Periodontitis is a chronic inflammatory disease that affects 11,2% of global population. It is caused by bacteria Porphyromonas gingivalis, which can manipulate host immune response in periodontium by secreting many virulence factors. Deregulation of neutrophils function is considered as a main mechanism responsible for periodontal disease progression. Aberrant survival of these immune cells results in hyper-inflammation and oral tissue degradation. Programmed cell death, also called apoptosis, is a process regulated by the family of Bcl-2 proteins, which control life-span of all cell types, including immune cells.Our results show that pathogen P. gingivalis can manipulate inflammation by producing two types of lipopolysaccharide: activating TLR4 and TLR2 called Standard (pro-inflammatory effect) and activating TLR2 called Ultrapure (anty-inflammatory effect). A1 protein level was upregulated in neutrophils during LPS P.g. Standard (STD) exposure, which correlated with their prolonged survival and hyper-activation. In comparison to E. coli bacteria, expression of A1 protein was much stronger induced upon exposure to bacteria P.g., which can be caused by many virulence factor produced by this periopathogen. Neutrophils lacking two functional isoforms of A1 protein (A1-a and A1-d) exhibited diminished survival rates after LPS P.g. STD exposure or challenged with P.g bacteria. Similar results weren't observed using cells lacking all three A1 isoforms. This effect could be partially explained by compensatory up-regulation of other anti-apoptotic proteins belonging to Bcl-2 family.
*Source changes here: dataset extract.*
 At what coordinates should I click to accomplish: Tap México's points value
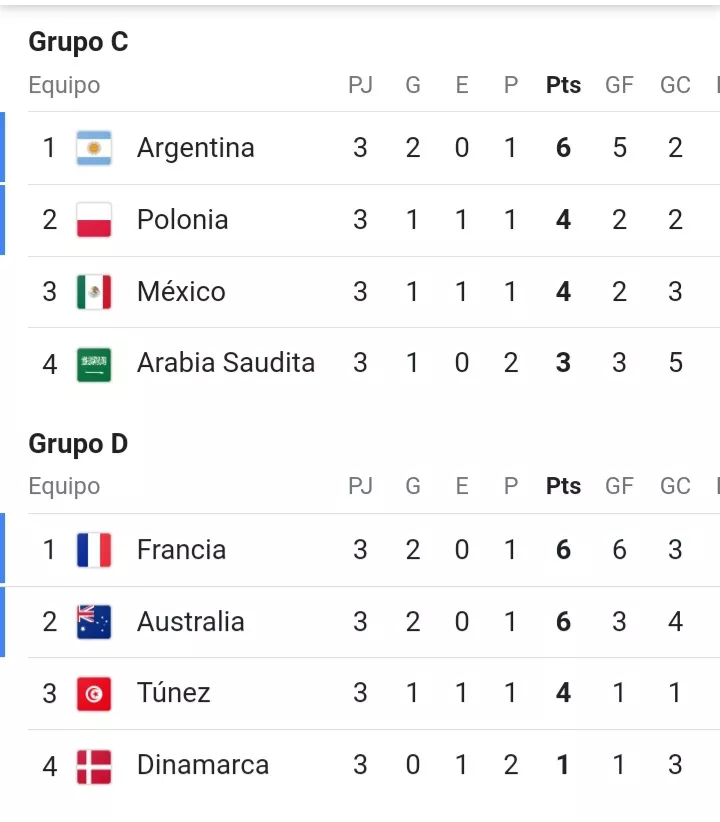point(563,292)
Inhibitors of SYK or BTK signaling pathways blocked expression of A1 protein and triggered neutrophils apoptosis. Neutrophils challenged with Polymyxin B, which blocked interaction between LPS and TLR, exhibited decreased viability and pro-inflammatory functions due to diminished expression of A1 protein.Presented results demonstrated that A1 protein is essential for regulation of neutrophils apoptosis and deregulation of its expression could lead to periodontitis. A1 protein levels are strongly induced in neutrophils challenged by bacteria P.g. or during exposure to LPS derived from this pathogen. Kinases SYK and BTK are involved in A1 protein regulation. Inhibition of A1 protein might be a target for pharmacological treatment of periodontitis.